Gather every line from the entries below that contains the word "height", counting only matches with the same capitalization, and copy each of those lines in full.

**** RECORDS SUPPLIED ****

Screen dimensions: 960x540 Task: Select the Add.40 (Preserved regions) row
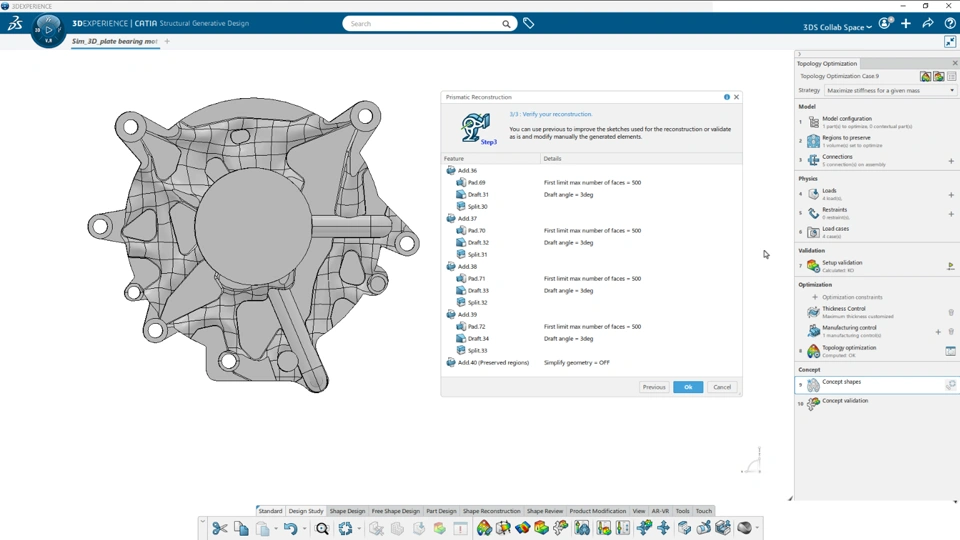[492, 363]
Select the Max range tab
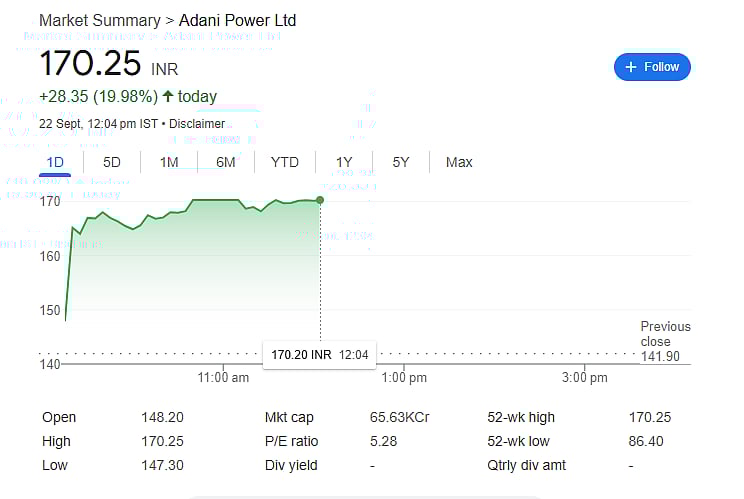The image size is (744, 499). (x=459, y=162)
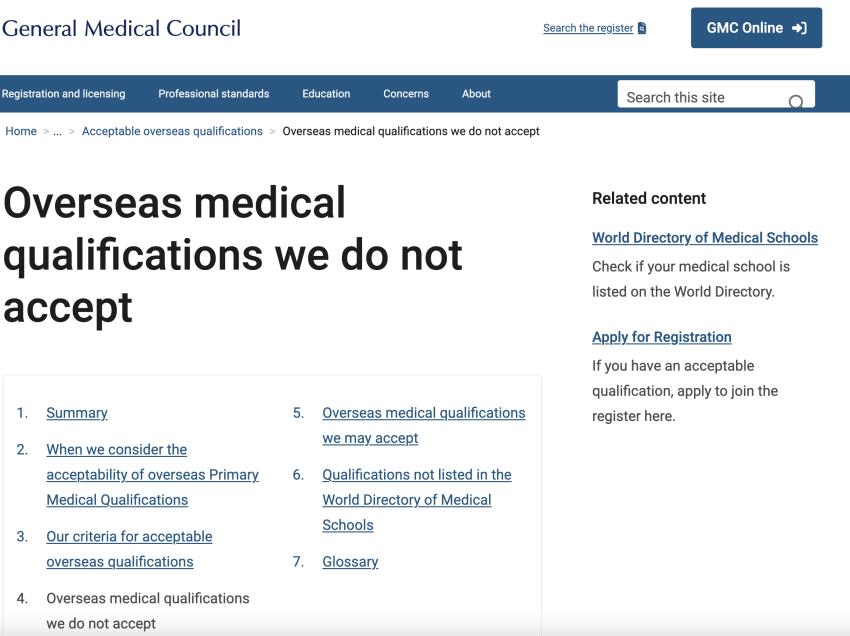Open Our criteria for acceptable overseas qualifications
Viewport: 850px width, 636px height.
[x=129, y=549]
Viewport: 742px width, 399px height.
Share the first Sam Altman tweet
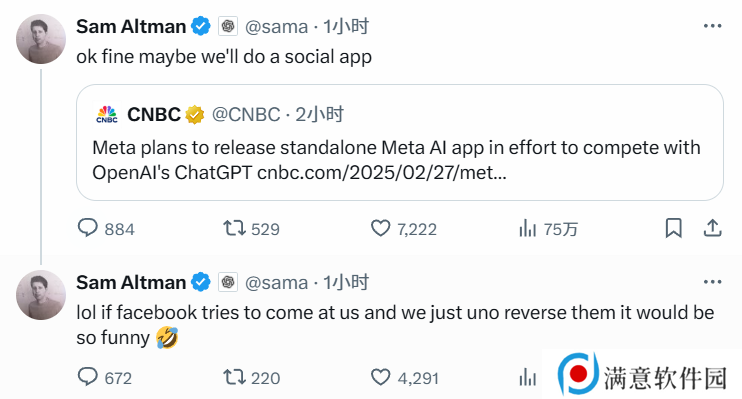tap(712, 228)
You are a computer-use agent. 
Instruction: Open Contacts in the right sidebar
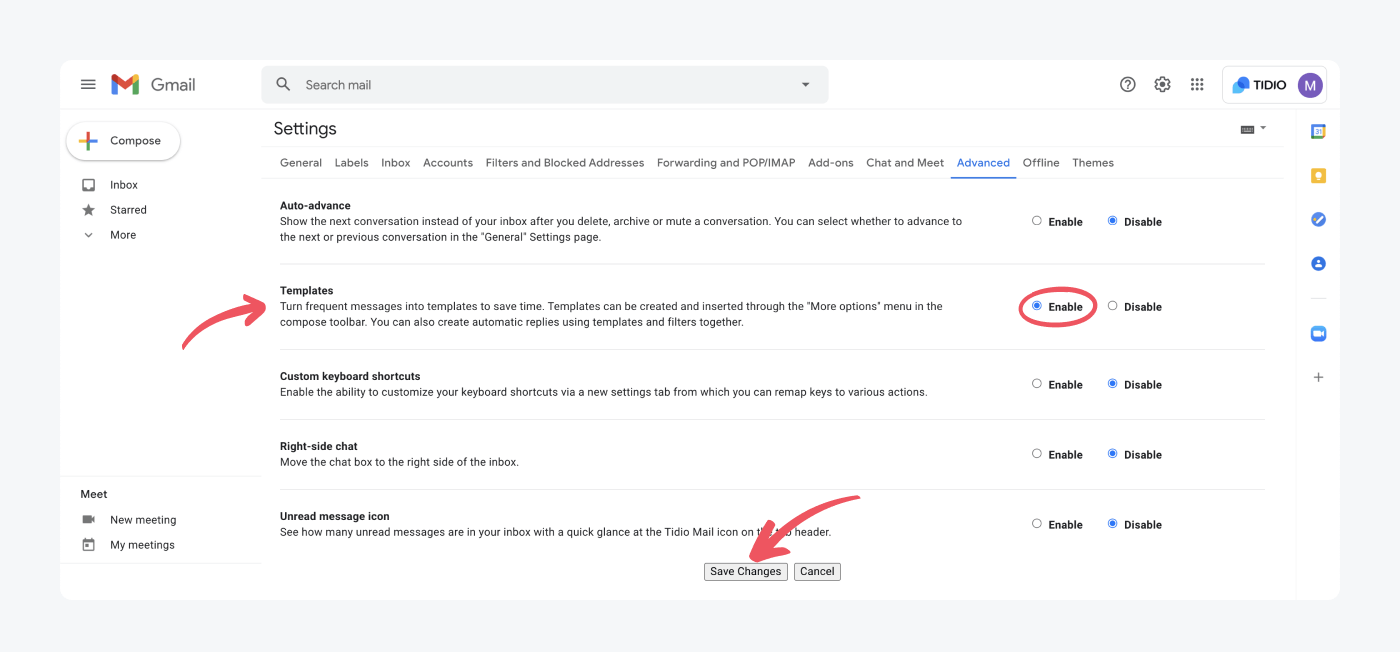click(x=1318, y=263)
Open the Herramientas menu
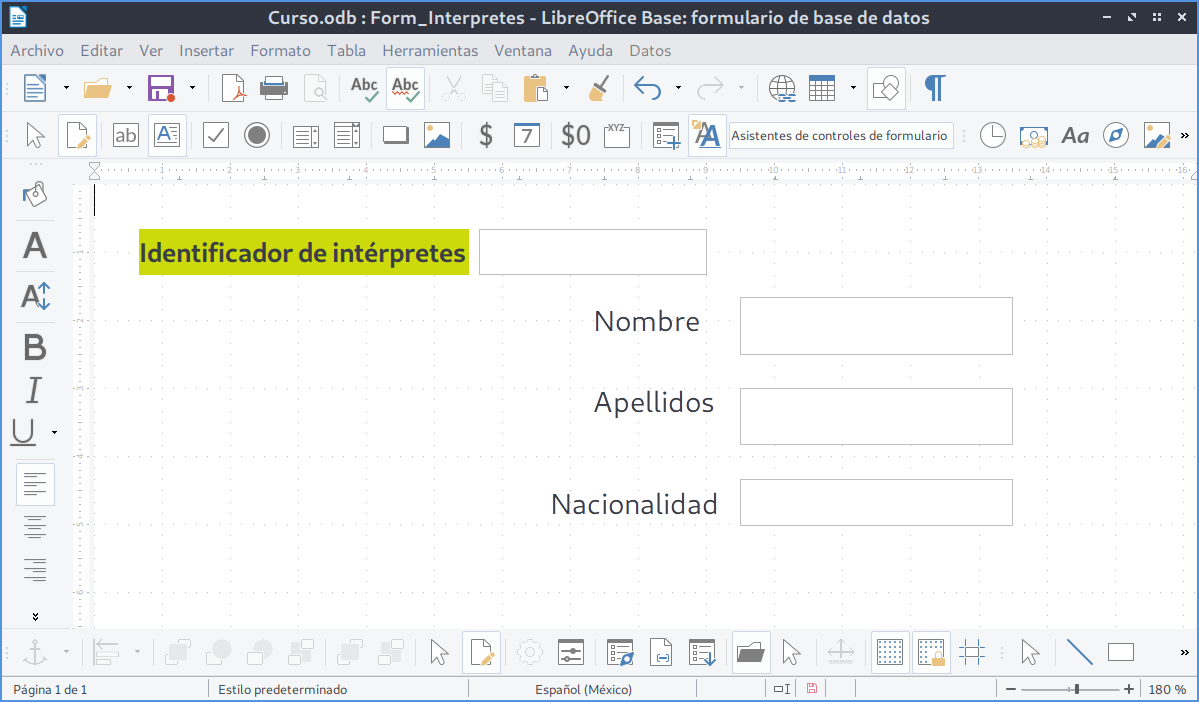 (430, 50)
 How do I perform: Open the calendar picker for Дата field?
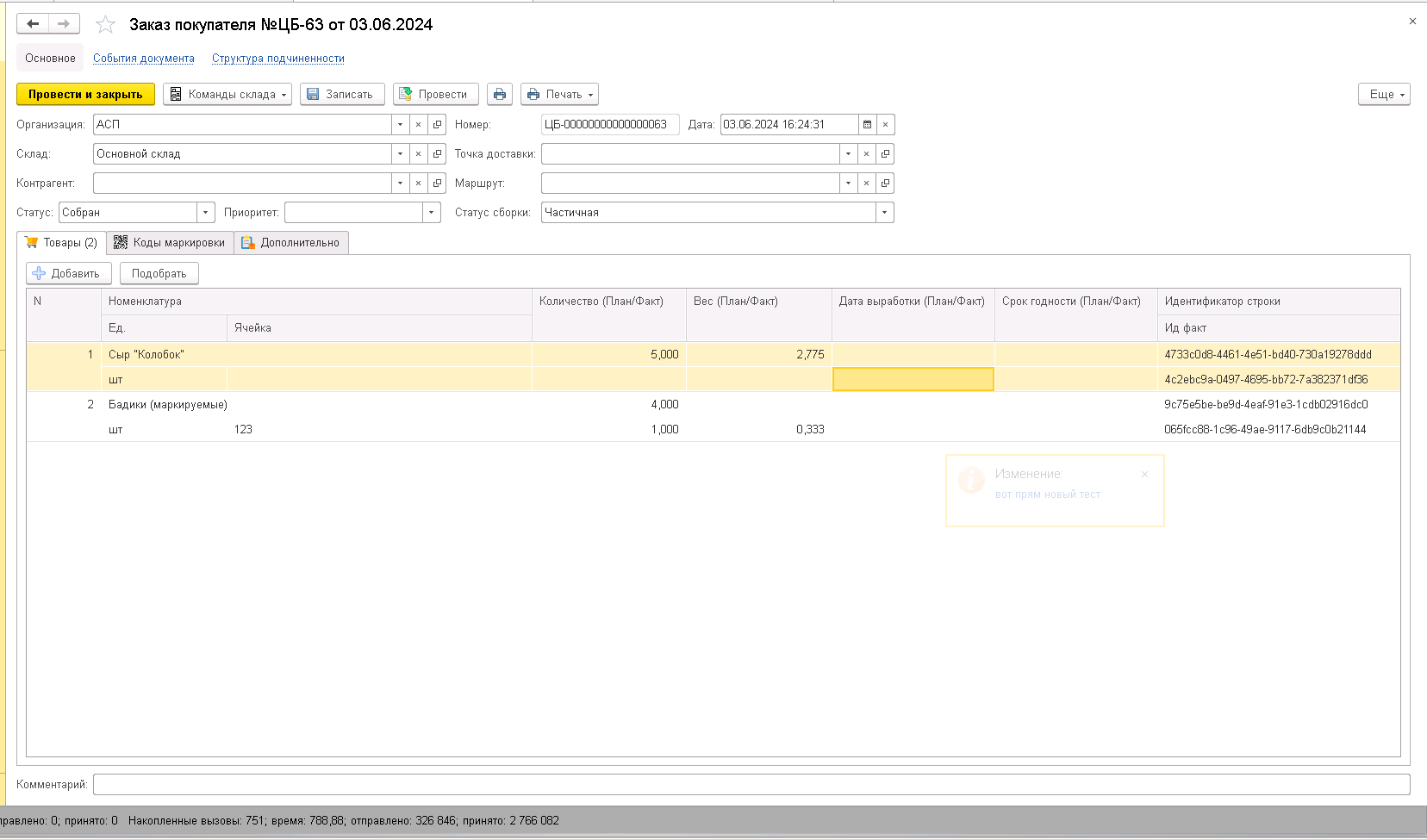868,124
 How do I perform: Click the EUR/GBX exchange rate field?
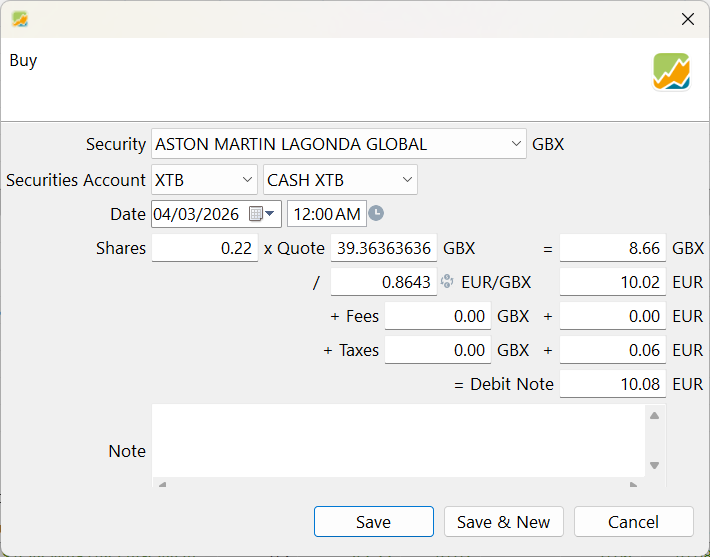[383, 282]
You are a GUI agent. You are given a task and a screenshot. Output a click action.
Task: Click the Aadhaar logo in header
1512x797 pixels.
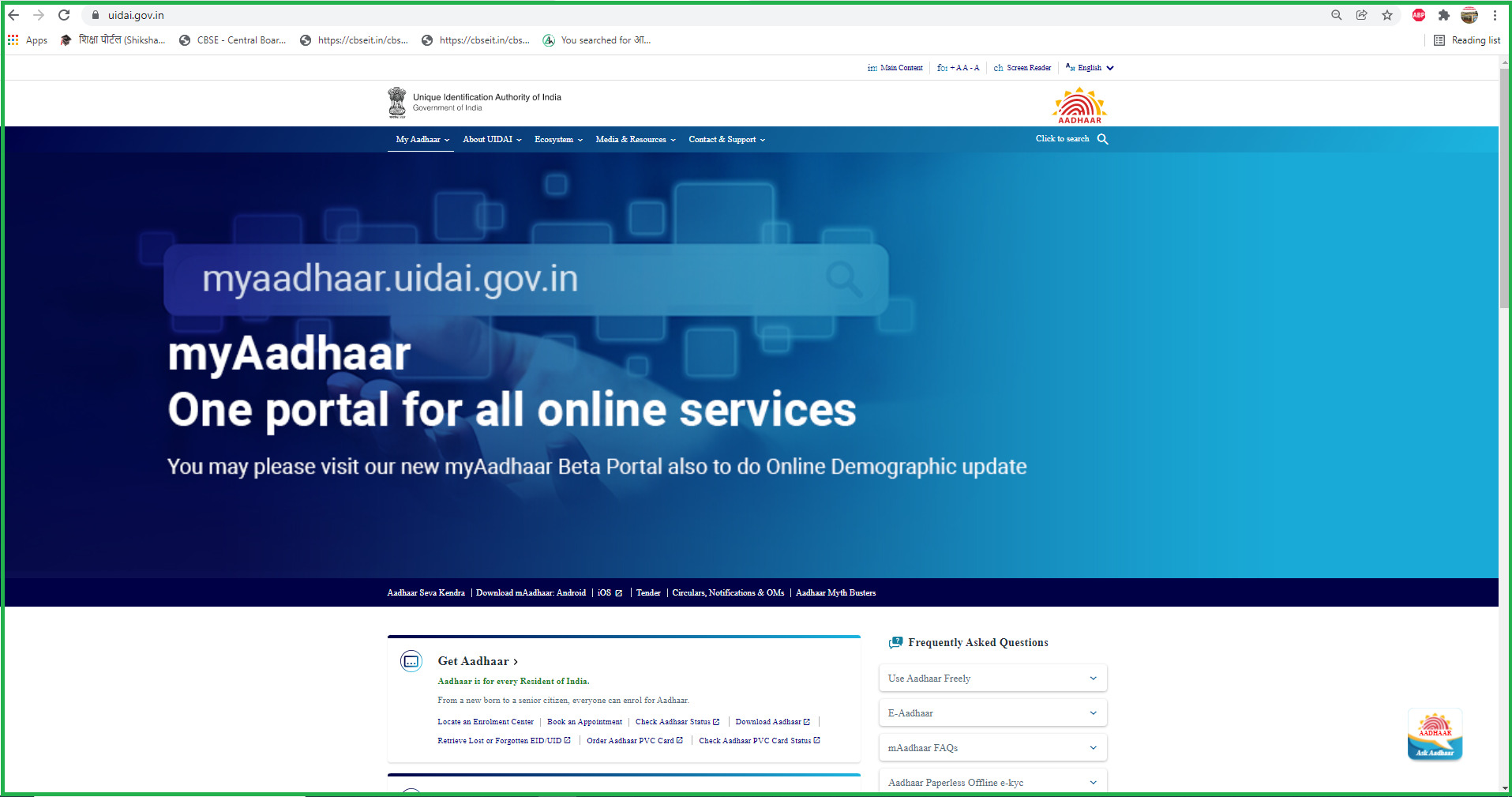[1079, 106]
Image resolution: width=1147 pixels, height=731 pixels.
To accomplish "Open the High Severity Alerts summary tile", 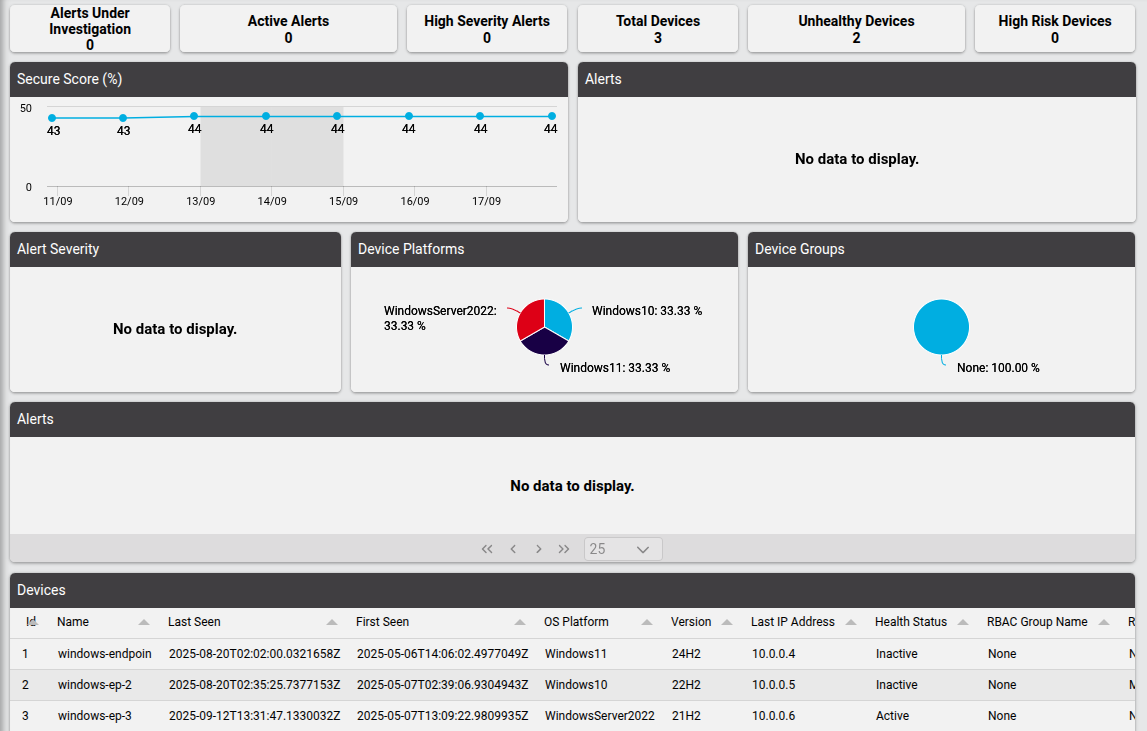I will coord(486,28).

****

FINAL RESULT:
Viewport: 850px width, 636px height.
Viewport: 742px width, 399px height.
Image resolution: width=1147 pixels, height=731 pixels.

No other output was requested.